Work request: Leave out the images and set down the records below exactly.
○ ○ ○
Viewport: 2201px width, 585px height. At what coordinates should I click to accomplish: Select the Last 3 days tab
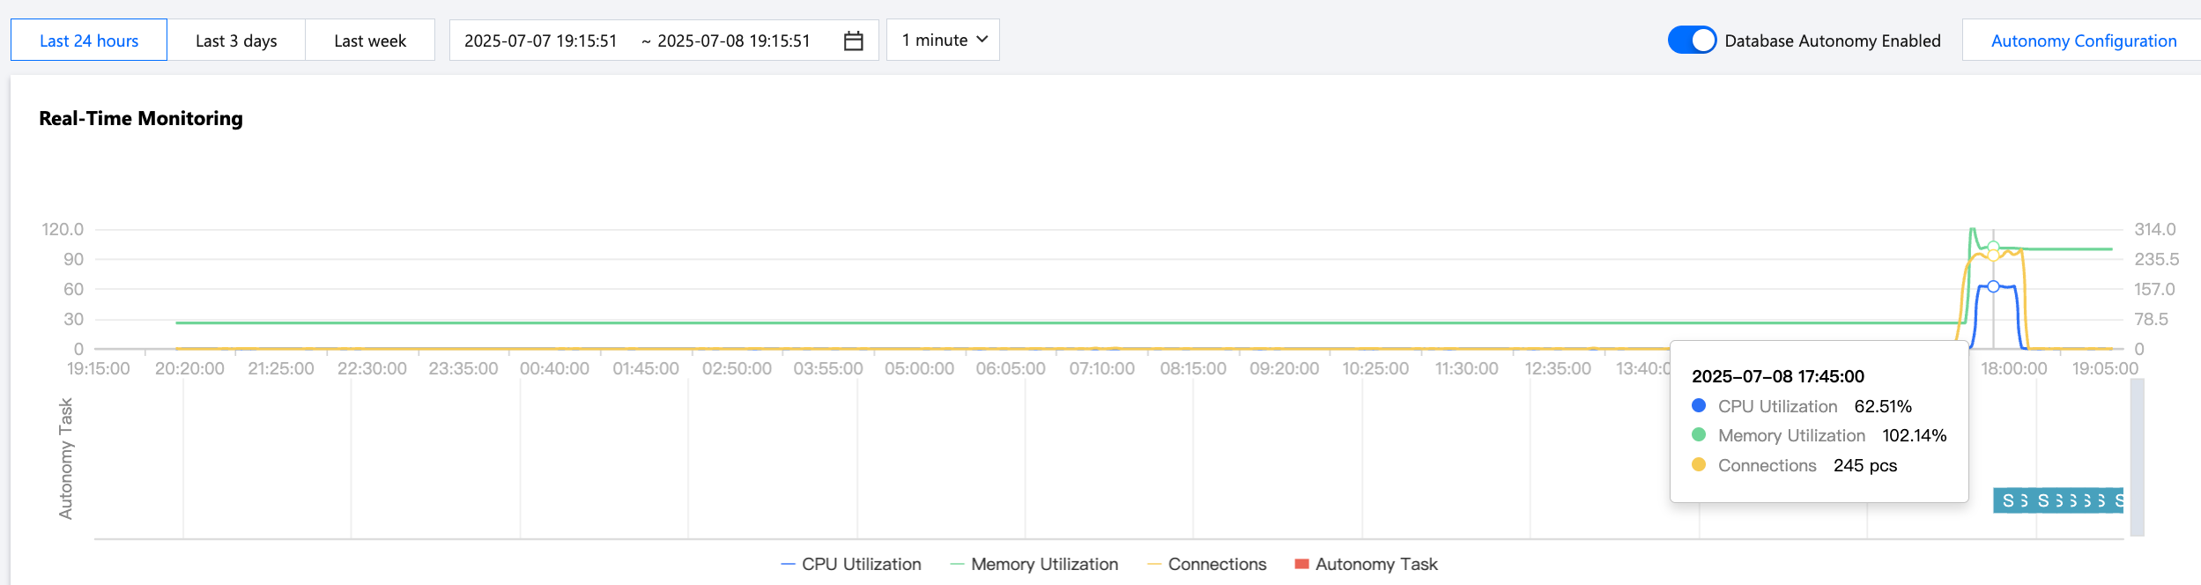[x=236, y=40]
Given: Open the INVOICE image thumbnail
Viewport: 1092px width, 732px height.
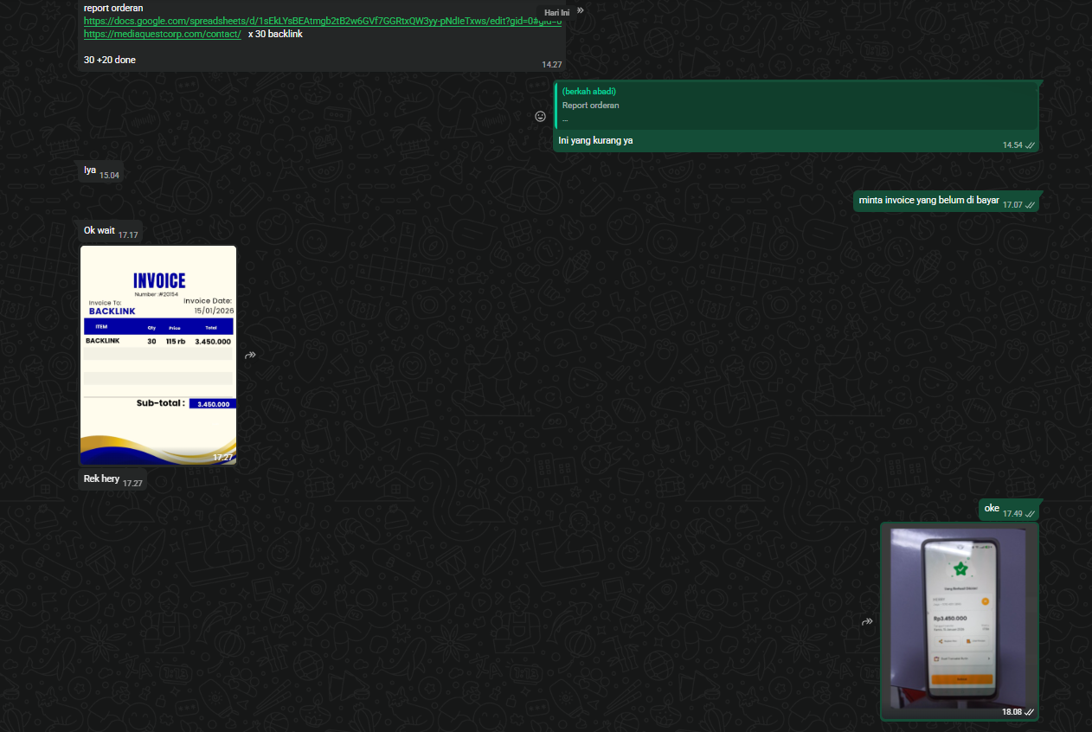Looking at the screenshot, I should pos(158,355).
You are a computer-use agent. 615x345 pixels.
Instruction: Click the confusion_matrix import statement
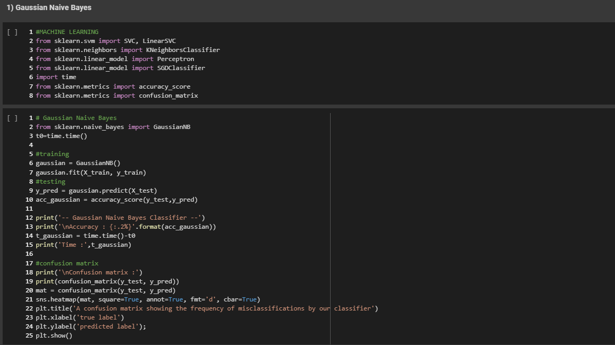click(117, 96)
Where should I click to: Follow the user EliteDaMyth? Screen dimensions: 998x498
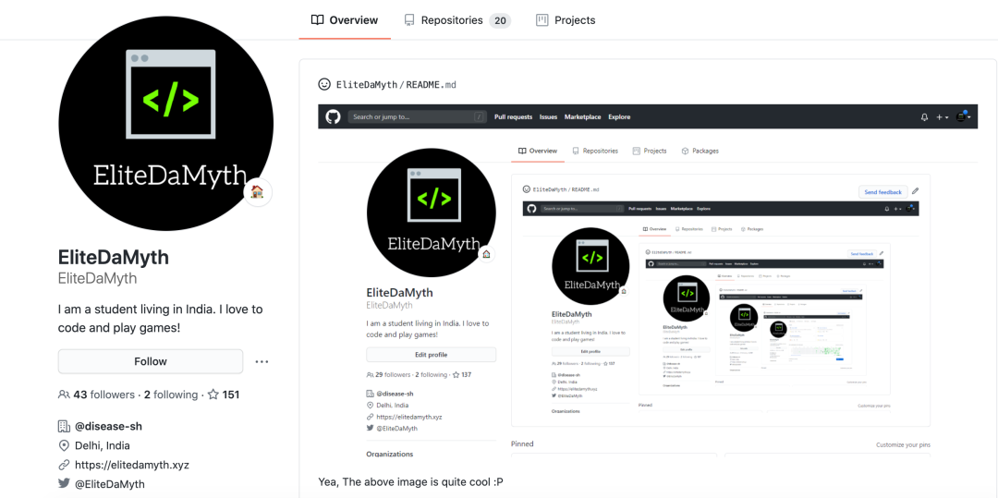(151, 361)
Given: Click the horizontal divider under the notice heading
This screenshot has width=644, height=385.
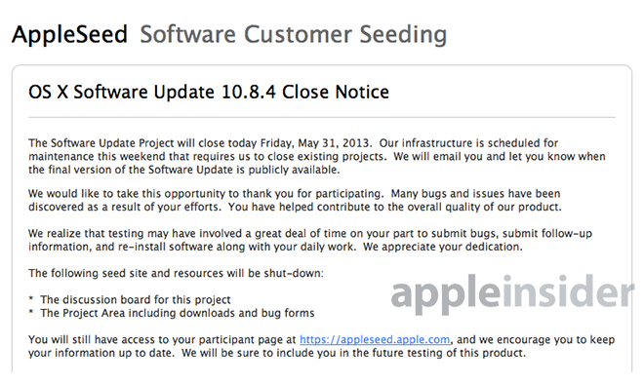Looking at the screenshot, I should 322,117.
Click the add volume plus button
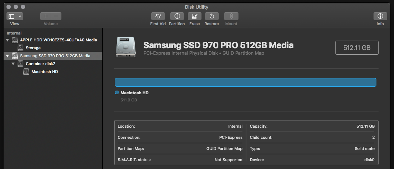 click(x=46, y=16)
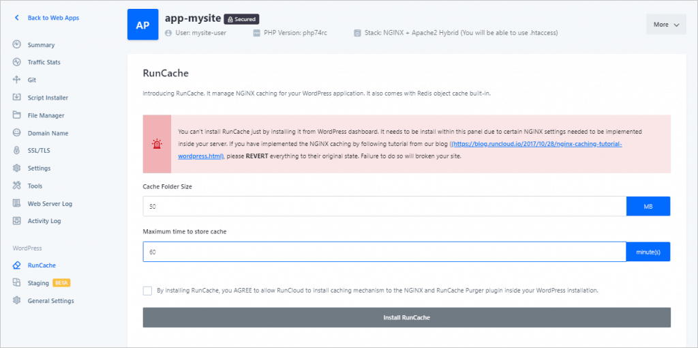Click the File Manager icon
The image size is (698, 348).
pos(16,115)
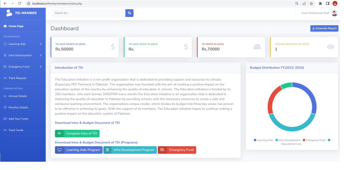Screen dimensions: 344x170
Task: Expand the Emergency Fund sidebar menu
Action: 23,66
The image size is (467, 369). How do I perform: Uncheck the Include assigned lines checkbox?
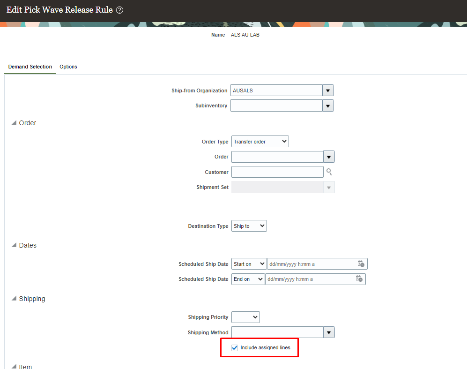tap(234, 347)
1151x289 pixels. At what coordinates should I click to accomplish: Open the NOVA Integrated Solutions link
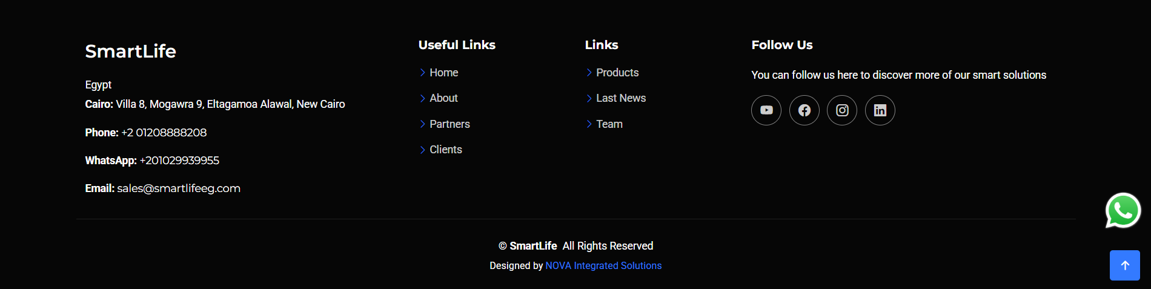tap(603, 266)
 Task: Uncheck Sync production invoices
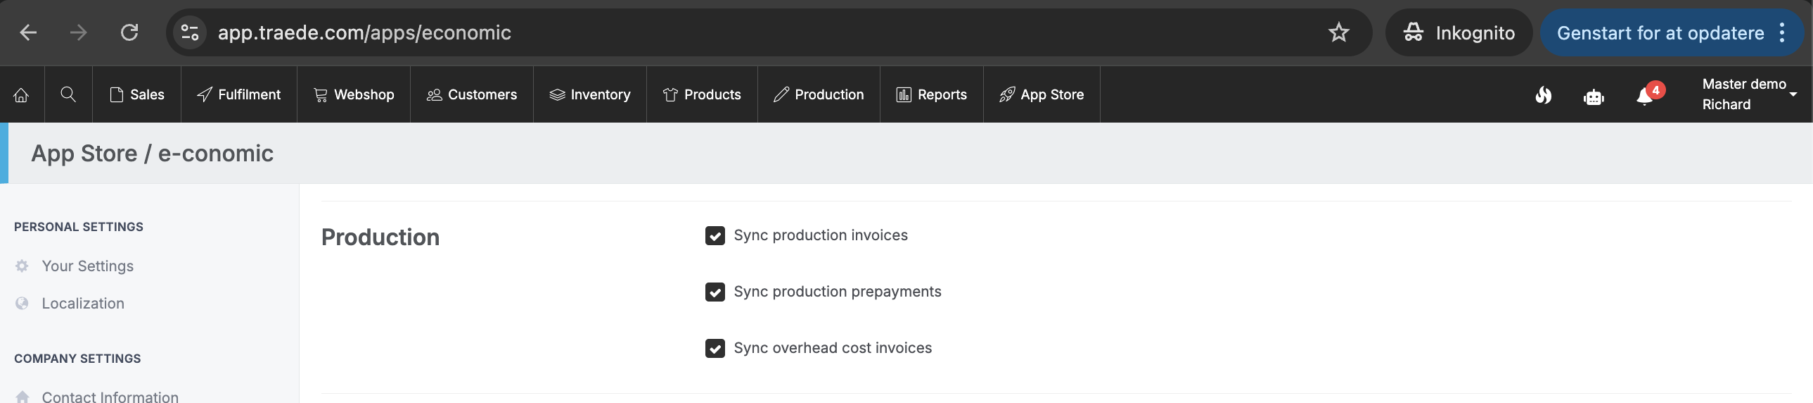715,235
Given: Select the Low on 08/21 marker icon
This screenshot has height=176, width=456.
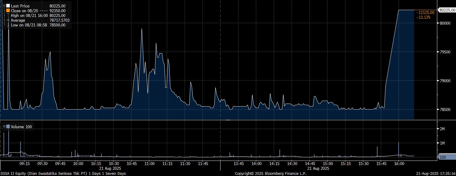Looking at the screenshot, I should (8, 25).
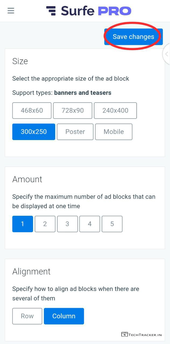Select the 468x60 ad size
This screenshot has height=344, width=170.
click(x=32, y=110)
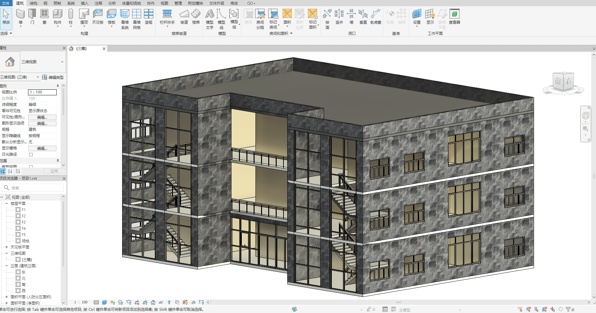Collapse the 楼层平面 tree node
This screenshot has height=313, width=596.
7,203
○ ○ ○
Worked solution:
Viewport: 2201px width, 585px height. At what coordinates should I click to accomplish: Select the Last 3 days tab
[x=236, y=40]
Given: Open the INVOICE image thumbnail
Viewport: 1092px width, 732px height.
Looking at the screenshot, I should pos(158,355).
You are a computer-use agent. 615x345 pixels.
Instruction: Click the confusion_matrix import statement
click(117, 96)
Where should I click to: Follow the user EliteDaMyth? Screen dimensions: 998x498
(151, 361)
Given: Click the horizontal divider under the notice heading
This screenshot has width=644, height=385.
Looking at the screenshot, I should 322,117.
Click the add volume plus button
 click(x=46, y=16)
Click the File Manager icon
The image size is (698, 348).
pos(16,115)
Screen dimensions: 344x170
Task: Expand the Emergency Fund sidebar menu
Action: 23,66
The image size is (467, 369). How do I perform: Uncheck the Include assigned lines checkbox?
tap(234, 347)
1151x289 pixels. At what coordinates should I click to accomplish: Open the NOVA Integrated Solutions link
tap(603, 266)
 Task: Uncheck Sync production invoices
715,235
Given: Select the Low on 08/21 marker icon
This screenshot has height=176, width=456.
Looking at the screenshot, I should (8, 25).
Select the 468x60 ad size
This screenshot has height=344, width=170.
click(x=32, y=110)
Collapse the 楼层平面 tree node
This screenshot has height=313, width=596.
7,203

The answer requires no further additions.